1

I was reading elementary set theory and in this book the axiom of union is stated, guaranteeing the existence of some set, say $S$, such that every element of it is in a set $A$ or in a set $B$ where $A$ and $B$ are any sets. Then, the author gives a definition for "union between sets". Such a definition raised the question on the tiltle. From an axiomatic point of view: Is it mandatory substantiate the existence of some mathematical object firstly in order to define it afterwards?

2 Answers2

2

No. The author could as well have defined the union between two sets first, then to state the axiom of union, and after that to observe that, thanks to that axiom, the union of any two sets always exists.

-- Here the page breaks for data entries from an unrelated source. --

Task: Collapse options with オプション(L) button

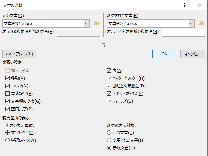Action: click(x=19, y=54)
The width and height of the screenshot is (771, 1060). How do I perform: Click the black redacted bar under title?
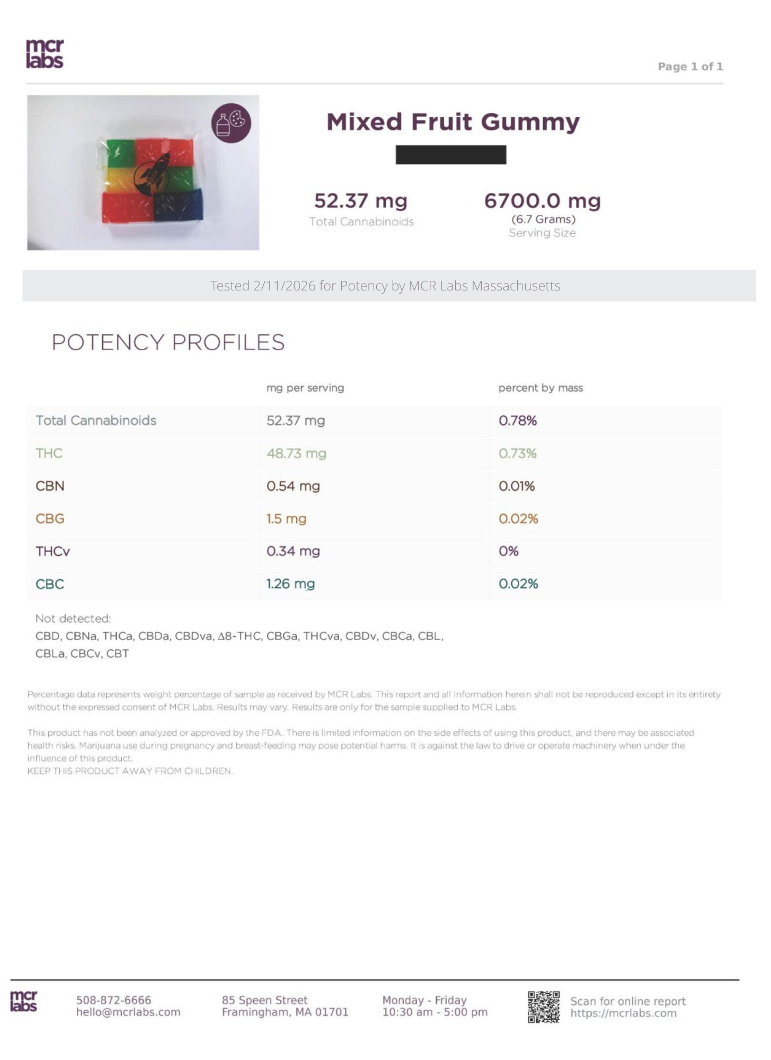coord(450,155)
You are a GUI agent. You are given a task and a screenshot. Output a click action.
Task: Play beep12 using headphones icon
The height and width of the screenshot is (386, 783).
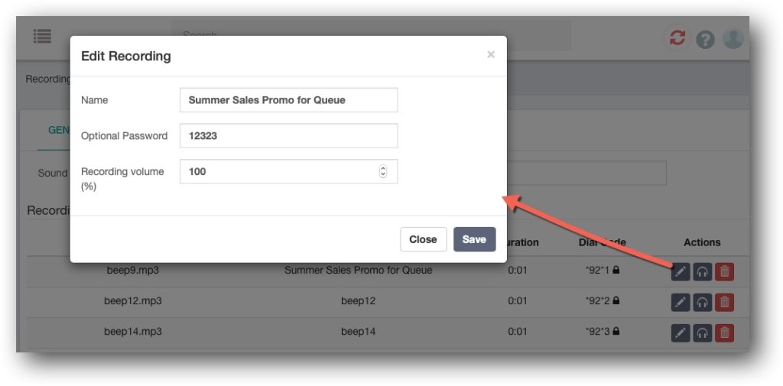point(702,302)
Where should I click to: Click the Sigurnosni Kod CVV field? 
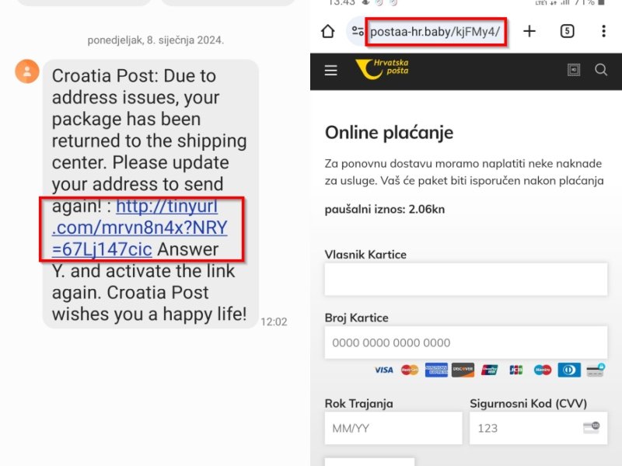tap(538, 428)
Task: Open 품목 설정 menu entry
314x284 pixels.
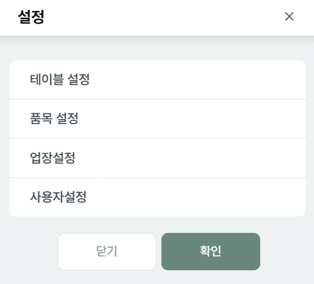Action: 158,119
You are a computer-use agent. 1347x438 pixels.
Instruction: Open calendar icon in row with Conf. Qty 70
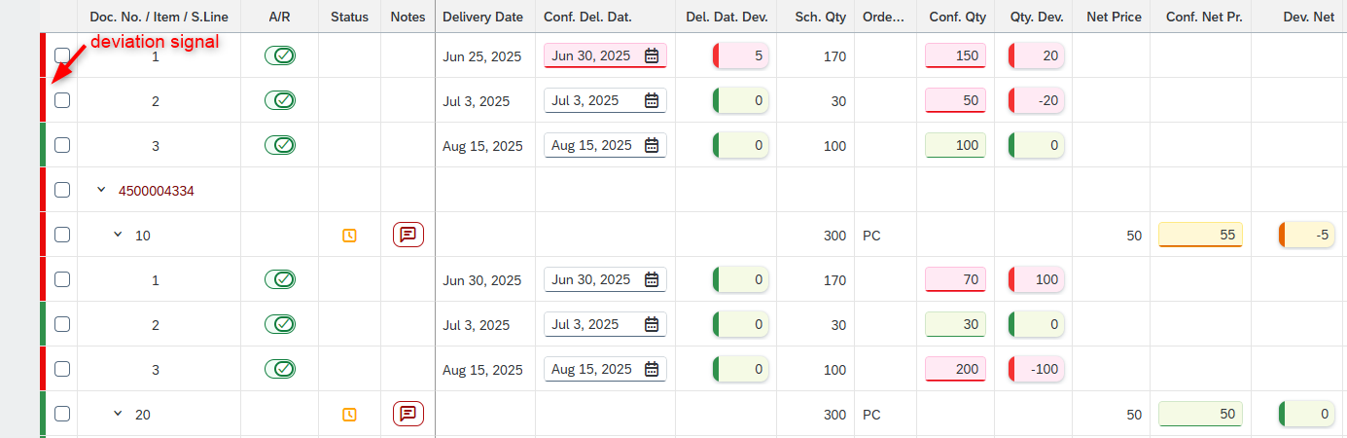[652, 279]

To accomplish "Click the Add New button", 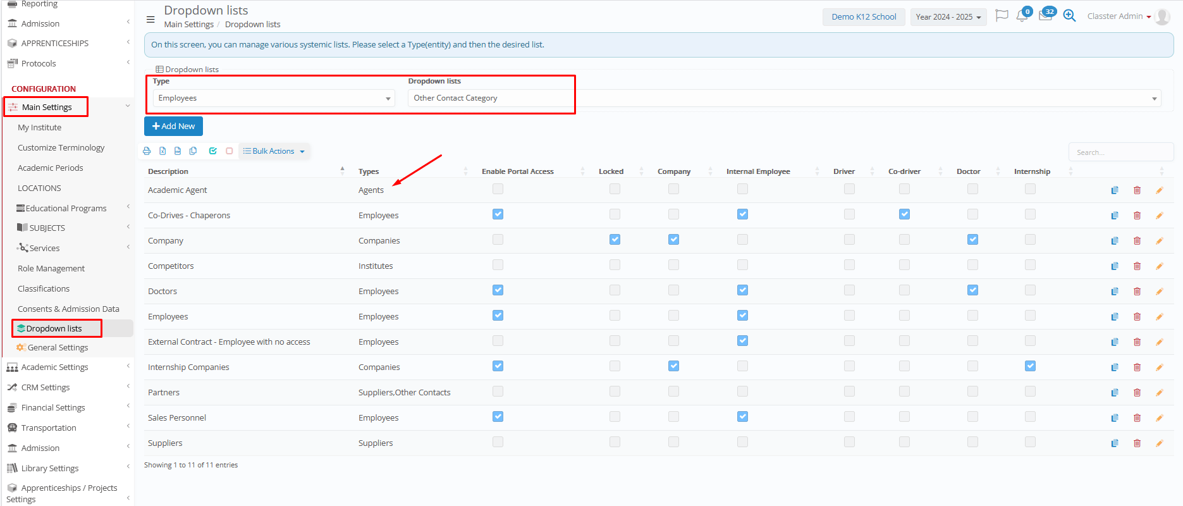I will coord(173,127).
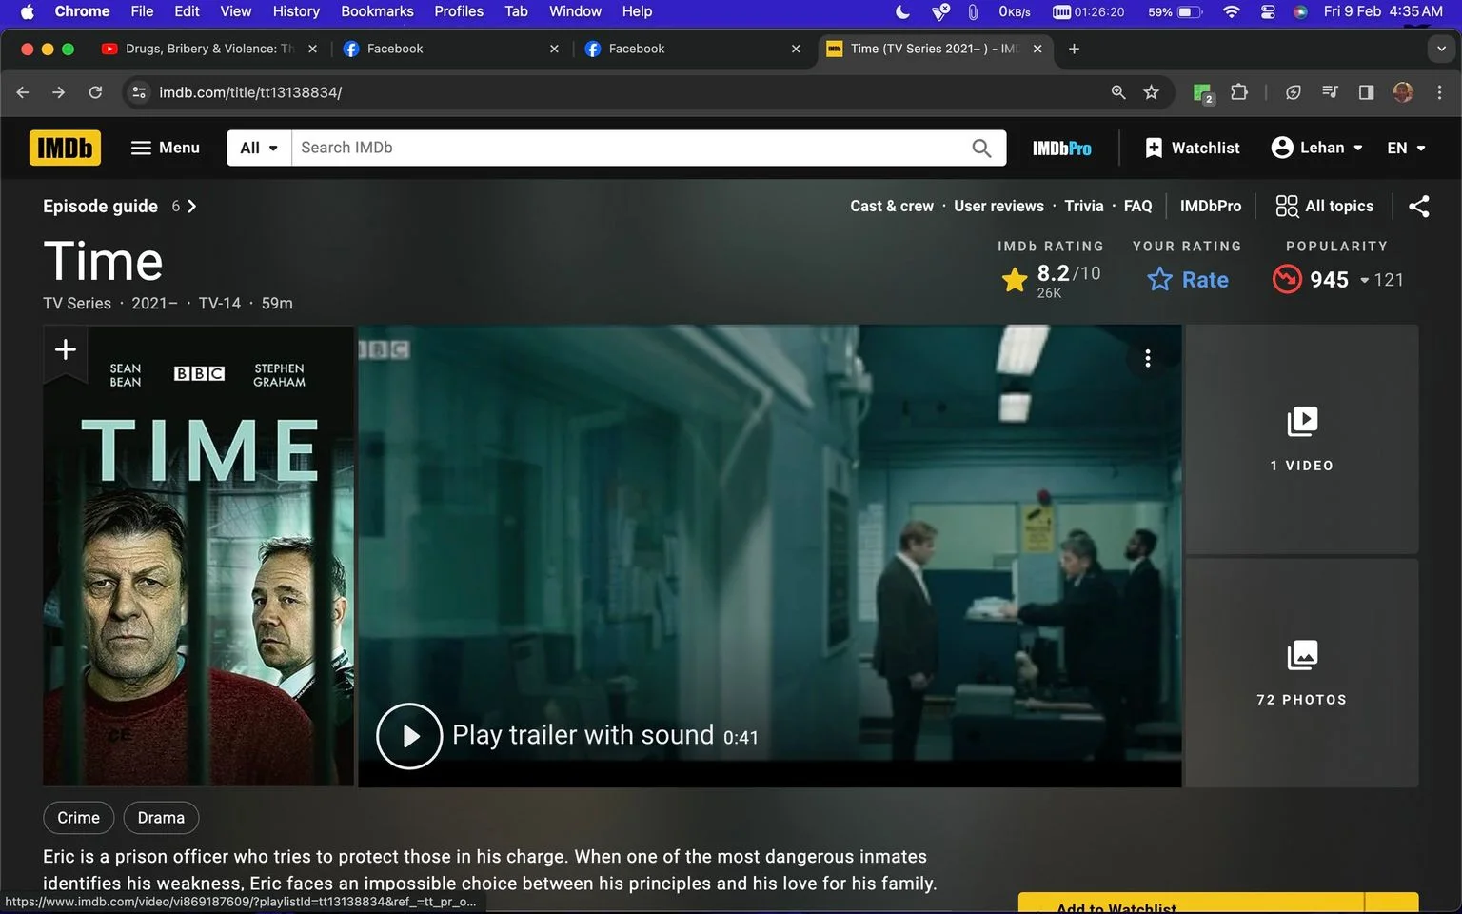Image resolution: width=1462 pixels, height=914 pixels.
Task: Toggle the Chrome side panel
Action: (x=1366, y=92)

  • Cheers! So by knowing is not mandatory, is there a reason to guaratee the existence of some mathematical object firstly in order to define it afterwards, then? Not really? –  Aug 24 '21 at 01:31
  • 2
    I don't see why that should always be done in that order.. – José Carlos Santos Aug 24 '21 at 01:32
  • May I ask you a question? Can we define subtraction in $\mathbb{N}$ as follows: $a+b=c\iff b=c-a$ where $a$ and $c$ are arbitrarily chosen natural numbers ($0\in \mathbb{N}$)? One can prove $a<c\implies \exists b\in \mathbb{N}:a+b=c$ such a number $b$ is unique so, does this definition work even though one can also prove $b=c-a\notin \mathbb{N}$ when $c<a$ –  Aug 24 '21 at 01:42
  • 2
    If we define $c-a$ as a number $b\in\Bbb N$ such that $a+b=c$, then the definition makes sense, but then $c-a$ is undefined for certain pairs $(a,c)$ of natural numbers, such as $(1,2)$. – José Carlos Santos Aug 24 '21 at 01:47
  • So, does a definition not make sense when does not "cover",in this case, all possible pairs of natural numbers? Why wouldn't it make sense? Trying my hardest to grasp it :( –  Aug 24 '21 at 01:48
  • When does a definition make sense (in an intuitive way)? Please help me :( –  Aug 24 '21 at 01:50
  • 1
    At no point I wrote that the definition doesn't make sense in some cases. But what is being defined here is an operation and I wrote that this operation is undefined for certain pairs of numbers. – José Carlos Santos Aug 24 '21 at 01:51
  • 1
    dear @HannyBoy, whether or not a definition is intuitive, or makes sense, is entirely subjective! it will vary from person to person. if you want to define subtraction in $\mathbb{N}$, you just specify that it is an operation defined only on a proper subset of $\mathbb{N}^2$, and not all of $\mathbb{N}^2$, and then things will be fine – Atticus Stonestrom Aug 24 '21 at 02:10
2

Consider the following definition: an odd perfect number is an odd positive integer that is equal to the sum of its proper positive divisors.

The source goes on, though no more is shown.